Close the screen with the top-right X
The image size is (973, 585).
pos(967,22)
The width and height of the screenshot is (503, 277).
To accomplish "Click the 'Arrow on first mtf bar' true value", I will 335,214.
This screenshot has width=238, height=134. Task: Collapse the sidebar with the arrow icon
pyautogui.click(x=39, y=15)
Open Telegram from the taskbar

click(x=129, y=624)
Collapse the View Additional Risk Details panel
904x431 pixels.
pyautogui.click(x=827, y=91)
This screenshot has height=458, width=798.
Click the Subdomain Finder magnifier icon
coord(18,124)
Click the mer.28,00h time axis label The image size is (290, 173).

-*-

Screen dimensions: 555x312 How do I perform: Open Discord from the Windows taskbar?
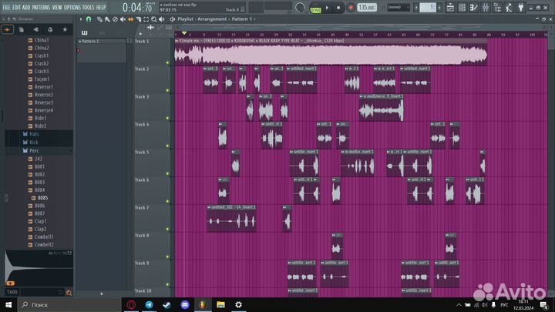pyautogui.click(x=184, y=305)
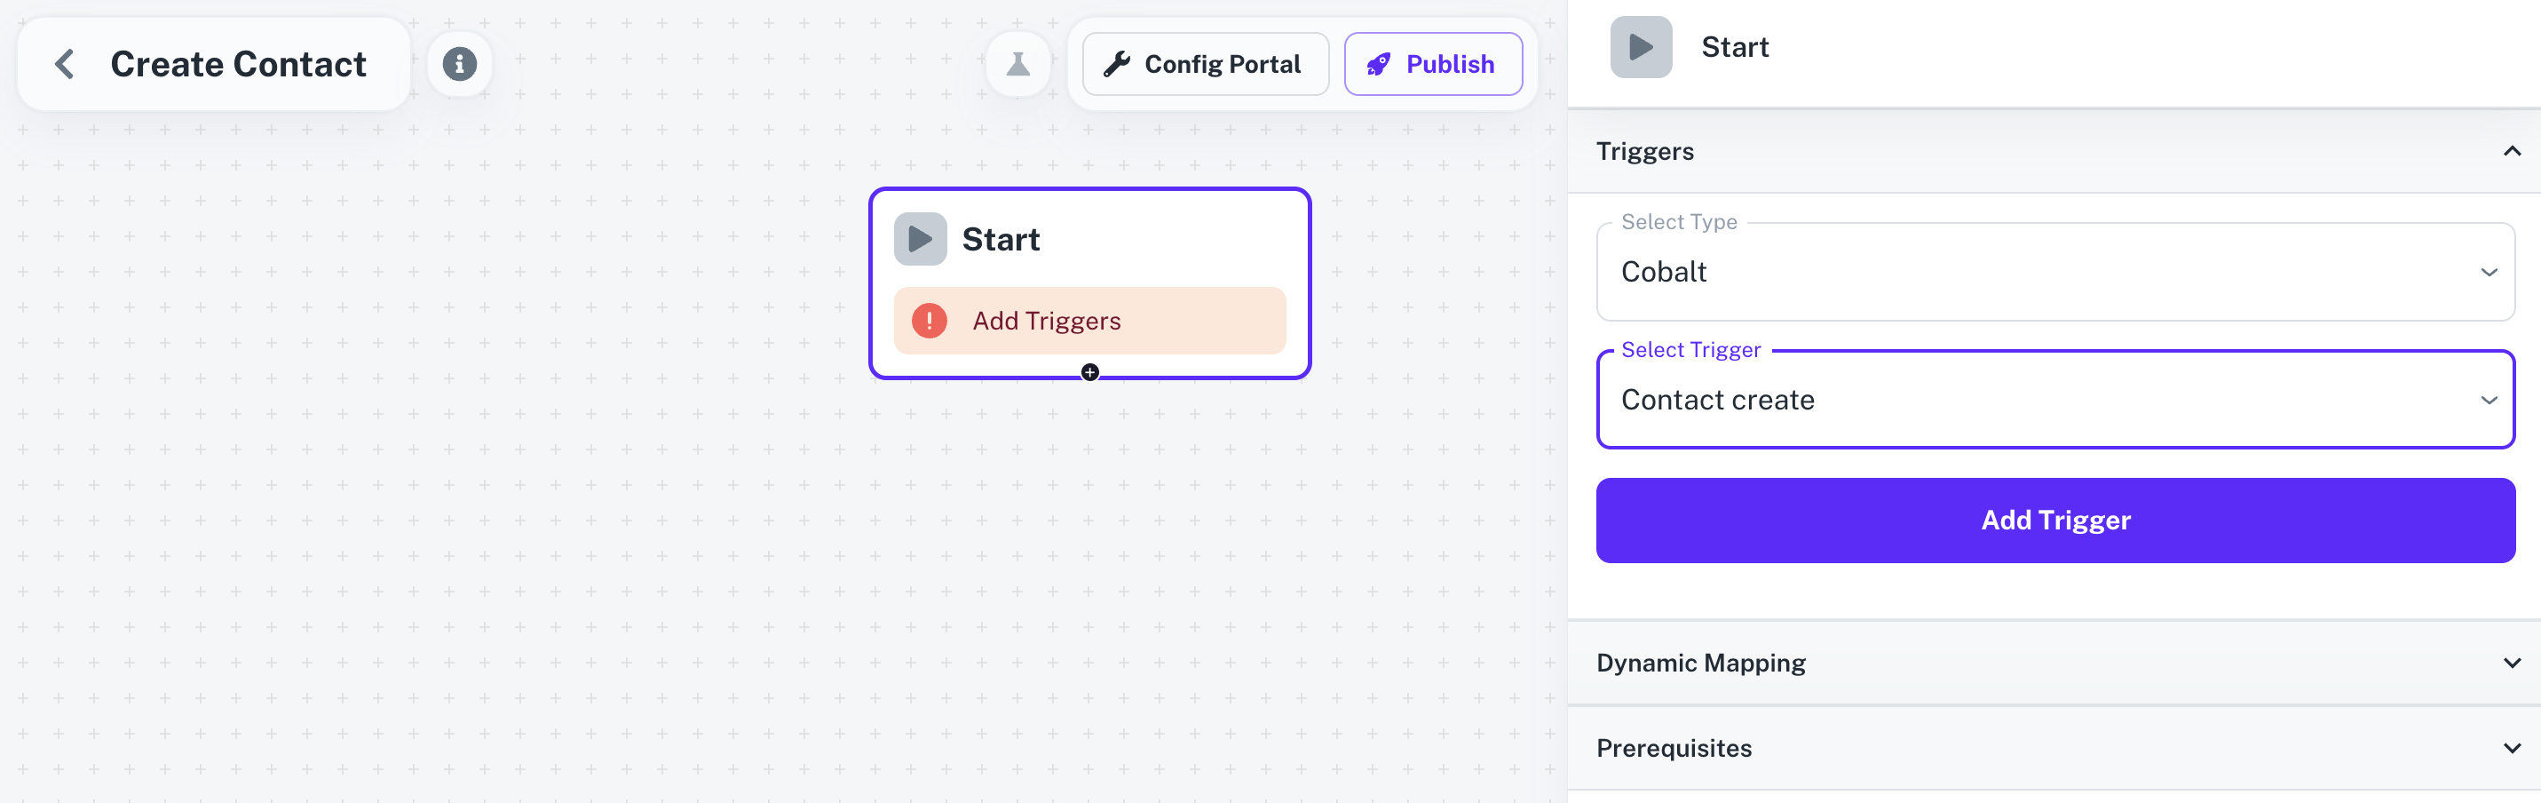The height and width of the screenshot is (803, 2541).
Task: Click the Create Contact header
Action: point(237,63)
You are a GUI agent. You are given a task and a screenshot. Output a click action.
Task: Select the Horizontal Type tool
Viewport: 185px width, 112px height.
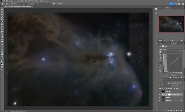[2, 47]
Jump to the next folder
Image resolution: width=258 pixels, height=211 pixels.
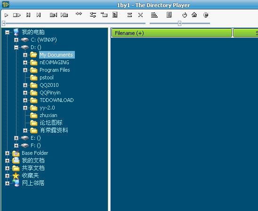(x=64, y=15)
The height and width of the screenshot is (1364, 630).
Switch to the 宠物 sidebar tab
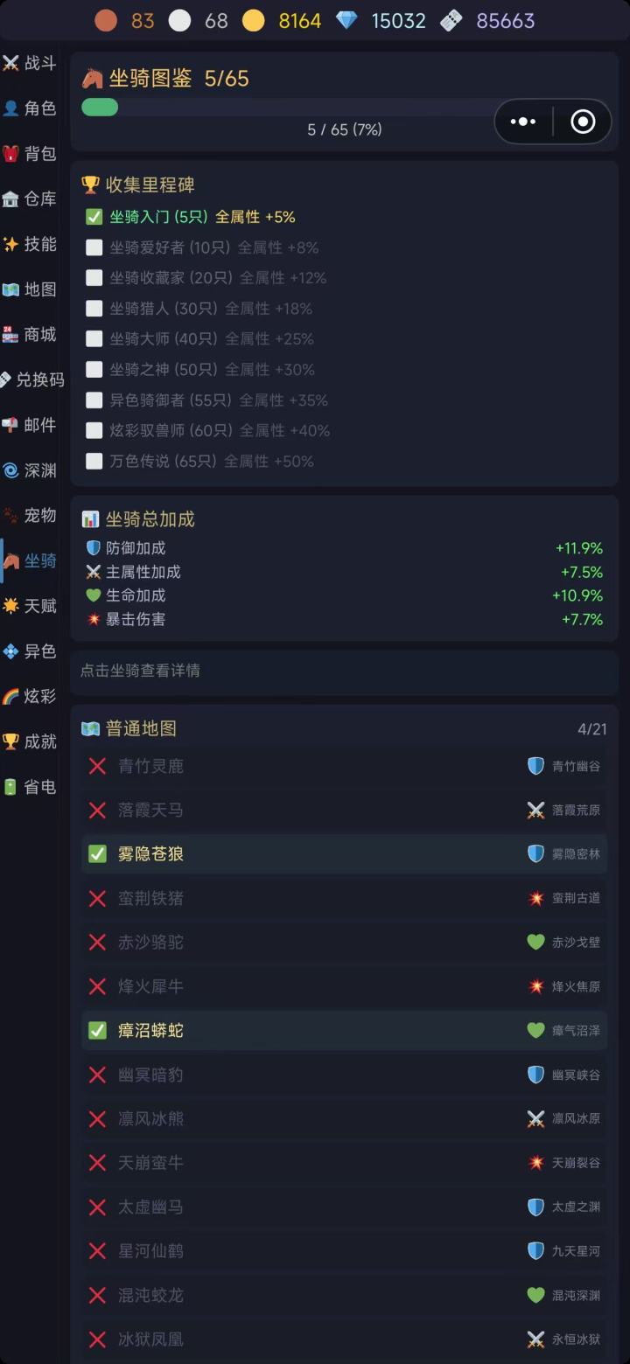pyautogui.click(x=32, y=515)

-*-

== WORK REQUEST ==
Write out, from the lines above, only those from the line with "904x431 pixels." to the line with "Click the mer.28,00h", exactly as given, including the first and the last.

== FINAL ANSWER ==
904x431 pixels.
pyautogui.click(x=827, y=91)
This screenshot has height=458, width=798.
Click the Subdomain Finder magnifier icon
coord(18,124)
Click the mer.28,00h time axis label The image size is (290, 173).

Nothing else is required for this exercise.